── Extrait choisi ──
Vu la procédure suivante :
Procédure contentieuse antérieure :
M. A... B... a demandé au tribunal administratif de Nancy d'annuler l'arrêté du 6 novembre 2020 par lequel le préfet de Meurthe-et-Moselle lui a fait obligation de quitter le territoire français dans un délai de 30 jours et a fixé le pays de destination.
Par un jugement n° 2002885 du 2 février 2021, le tribunal administratif de Nancy a rejeté sa demande.
Procédure devant la cour :
Par une requête enregistrée le 18 février 2021, M. B..., représenté par Me Bourchenin, demande à la cour :
1°) d'annuler ce jugement du 2 février 2021 ;
2°) d'annuler l'arrêté du 6 novembre 2020 pris à son encontre par le préfet de Meurthe-et-Moselle ;
3°) d'enjoindre au préfet de lui délivrer un titre de séjour portant la mention " vie privée et familiale " dans le délai d'un mois suivant la notification du jugement à intervenir, sous astreinte de 150 euros par jour de retard et, dans cette attente, de lui délivrer une autorisation provisoire de séjour dans le délai de quinze jours suivant la notification du jugement à intervenir, sous astreinte de 150 euros par jour de retard ;
4°) d'enjoindre au préfet de lui restituer son passeport et sa carte de séjour grecque ;
5°) de mettre à la charge de l'Etat la somme de 4 000 euros sur le fondement de l'article L. 761-1 du code de justice administrative.
───
── Bloc de données ──
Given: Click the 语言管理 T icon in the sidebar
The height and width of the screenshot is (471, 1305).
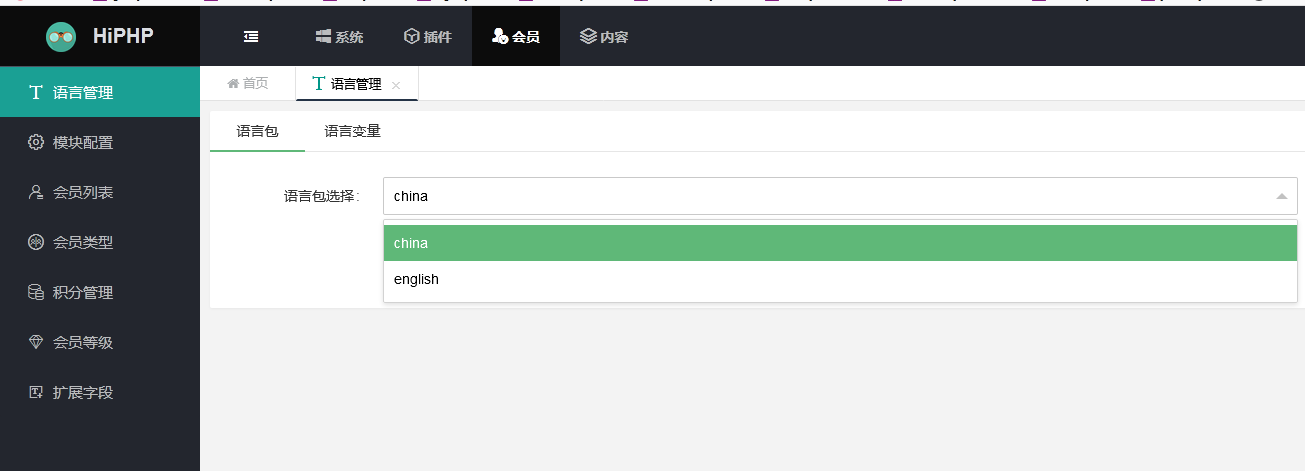Looking at the screenshot, I should click(36, 92).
───
- Travaux proposés -
1 - Répondez à ces questions sur l'extrait de procédure administrative :
(a) Quel délai l'arrêté du 6 novembre 2020 accordait-il à M. B... pour quitter le territoire français ?
(b) Quelle juridiction a rejeté la demande de M. B..., et à quelle date ?
(c) Quelle somme M. B... demande-t-il de mettre à la charge de l'Etat ?
2 - Donnez la suite de l'extrait de procédure administrative après sa dernière ligne.

- Corrigé de l'exercice -
1 -
(a) Un délai de 30 jours.
(b) Le tribunal administratif de Nancy, le 2 février 2021.
(c) La somme de 4 000 euros.

2 -
Il soutient que :
- le jugement est irrégulier, car il est insuffisamment motivé ;
- l'arrêté est entaché d'un défaut d'examen de sa situation ;
- il méconnaît le 8° de l'article L. 511-1 du code de l'entrée et du séjour des étrangers et du droit d'asile ;
- il méconnaît les stipulations de l'article 8 de la convention européenne de sauvegarde des droits de l'homme et des libertés fondamentales et est entaché d'une erreur manifeste d'appréciation de ses conséquences sur sa situation personnelle ;
- il méconnaît le 1. de l'article 3 de la convention internationale relative aux droits de l'enfant ;
- le titre de l'arrêté litigieux contredit son dispositif, ce qui caractérise un défaut d'examen attentif de sa situation et une erreur de droit.
Par un mémoire enregistré le 29 septembre 2021, le préfet de Meurthe-et-Moselle conclut au rejet de la requête.
Il soutient que les moyens soulevés par le requérant ne sont pas fondés.
Un mémoire présenté pour M. B... a été enregistré le 4 octobre 2021, postérieurement à la clôture d'instruction.
Vu les autres pièces du dossier.
Vu :
- la convention européenne de sauvegarde des droits de l'homme et des libertés fondamentales ;
- la convention internationale relative aux droits de l'enfant ;
- le code de l'entrée et du séjour des étrangers et du droit d'asile ;
- le code du travail ;
- le code de justice administrative.
Le président de la formation de jugement a dispensé le rapporteur public, sur sa proposition, de prononcer des conclusions à l'audience.
Les parties ont été régulièrement averties du jour de l'audience.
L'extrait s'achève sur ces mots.